Amir of Azerbaijan from the Kurdish Rawadid dynasty (11th century AD)

Abu Mansur Wahsudan (also spelled Vahsudan; ابو منصور وهسودان) was the penultimate Rawadid amir (ruler) of Azarbaijan from 1025 to 1058/59. He is considered the most prominent ruler of his dynasty. With the assistance of his Kurdish neighbours, he initially contained the attacks of migrating Turkmen tribes, but was eventually forced to acknowledge the authority of the Seljuk ruler Tughril in 1054. He was succeeded by his son Abu Nasr Mamlan II.

== Background ==
Wahsudan was a son of the Rawadid amir (ruler) Abu'l-Hayja Mamlan I. Wahsudan's accession date and early reign are uncertain. According to the contemporary Armenian historian, Stephen of Taron, Abu'l-Hayja Mamlan I died in 988/89, however, he most likely confused him with another Abu'l-Hayja, who was from the Sallarid dynasty. The Ottoman historian Münejjim Bashi (d. 1702), who based his work on the now lost 12th century Ta'rikh al-Bab wa'l-Abwab, reports that Abu'l-Hayja Mamlan I died in 1001. However, coinage struck in the name of Muhammad ibn Husayn Rawad (another name of Abu'l-Hayja Mamlan I) appeared in 1002, 1009 and 1014, which indicates that he ruled for longer than reported. Another theory is that another ruler of the same name minted the coins. Münejjim Bashi further reports that Abu'l-Hayja Mamlan I was succeeded by his son Abu Nasr Husayn II, who ruled till his death in 1025. This likewise contradicts coin findings, with one struck in Wahsudan's name in 1016, which suggests that he became ruler between 1014 and 1016. The modern historian Andrew Peacock suggests that the Rawadid kingdom was divided between Wahsudan and Abu Nasr Husayn II, or that the latter's reign was short-lived. He adds Wahsudan may even have succeeded his father directly.

== Reign ==

Map of Azarbaijan and its surroundings

In contrast to the other relatively obscure Rawadid amirs, Wahsudan's reign is better attested because of the preservation of the sixty panegyric qasidas (a form of poetry) composed by the Persian poet Qatran Tabrizi. Nevertheless, details of his early reign are almost unknown. At an unspecified date, Wahsudan sent a large force led by his son Abu Nasr Mamlan, who was accompanied by Qatran, against the Ispahbadh of Mughan. The latter was defeated and forced to acknowledge Rawadid authority. Abu Nasr Mamlan subsequently built a fortress in the town of Ardabil.

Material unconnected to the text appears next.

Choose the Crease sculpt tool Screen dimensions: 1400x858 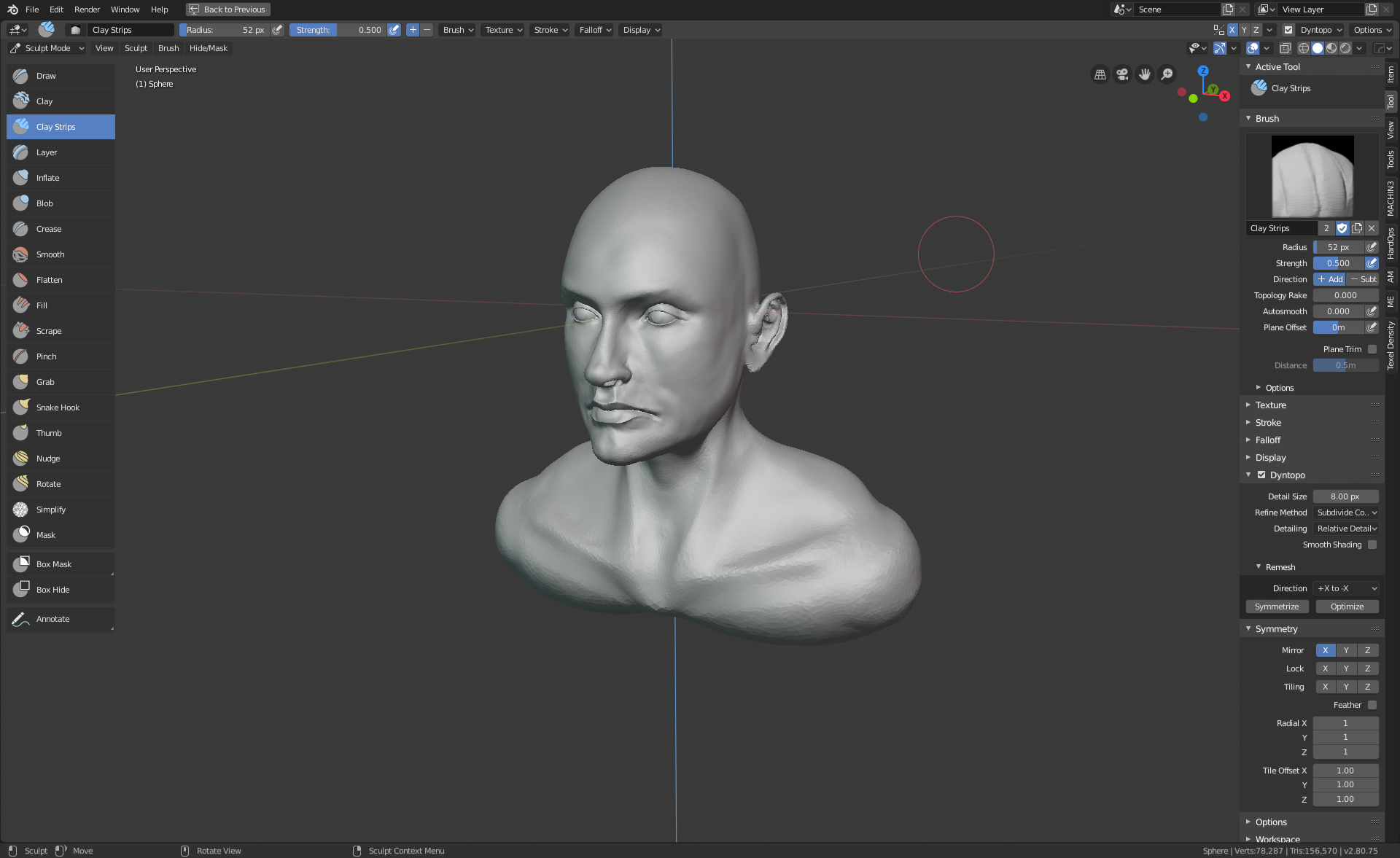tap(49, 229)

It was during the reign of Wahsudan that Azarbaijan experienced incursions by migrating Turkmen tribes, known as the Iraqiya. Former followers of the Seljuk leader Arslan Isra'il, the Ghaznavids had driven them out of the eastern Iranian region of Khurasan, while their leader was imprisoned, dying in c. 1034. The first group of Iraqiya reached Azarbaijan in c. 1029, comprising around 2,000 tents. They were well received by Wahsudan, who made a marriage alliance with them to use them against his rivals, such as the Armenians. Wahsudan had an uneasy relationship with his sister's son Abu'l-Hayja ibn Rabib al-Dawla, who was the leader of the Hadhabani tribe, as well as the ruler of Urmia and the fortress of Barkari. In 1033/4, the Byzantine Empire captured the fortress at Wahsudan's urging. The Abbasid caliph al-Qa'im convinced the Rawadids to band together and recapture Barkari; they briefly reoccupied it until losing it permanently to the Byzantines. In 1037/38, a second and much stronger wave of Iraqiya led by the chiefs Buqa, Goktash, Mansur and Dana reached Azarbaijan. The Iraqiya soon began to plunder the country, sacking the city of Maragha in 1039.

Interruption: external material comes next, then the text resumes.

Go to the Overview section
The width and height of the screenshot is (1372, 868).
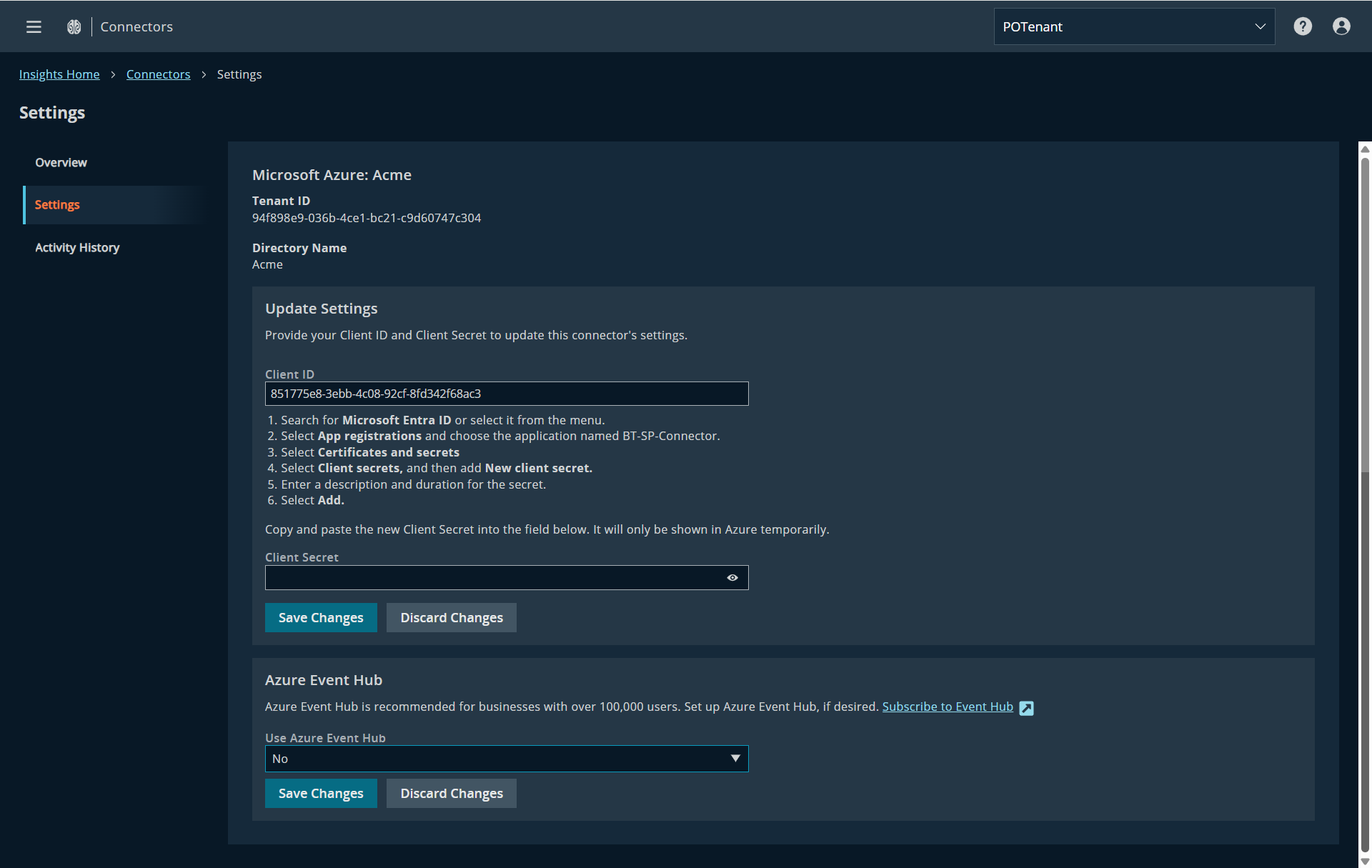[x=61, y=163]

In retaliation, Wahsudan and Abu'l-Hayja ibn Rabib al-Dawla defeated the Iraqiya, who were scattered into different groups which went to Ray, Isfahan and Hamadan. Regardless, the Iraqiya continued to pose a threat to the Rawadids, as Wahsudan invited them to a banquet where he massacred them and had forty of their leaders arrested in 1040/41. As a result, most of the Iraqiya subsequently withdrew to Hakkari. In 1041/42, another group of Iraqiya reached Azarbaijan from Ray, where they had fled from the Seljuk commander Ibrahim Inal. They engaged Wahsudan in a number of battles, including one near Sarab where they suffered a heavy defeat. Wahsudan ultimately expelled them.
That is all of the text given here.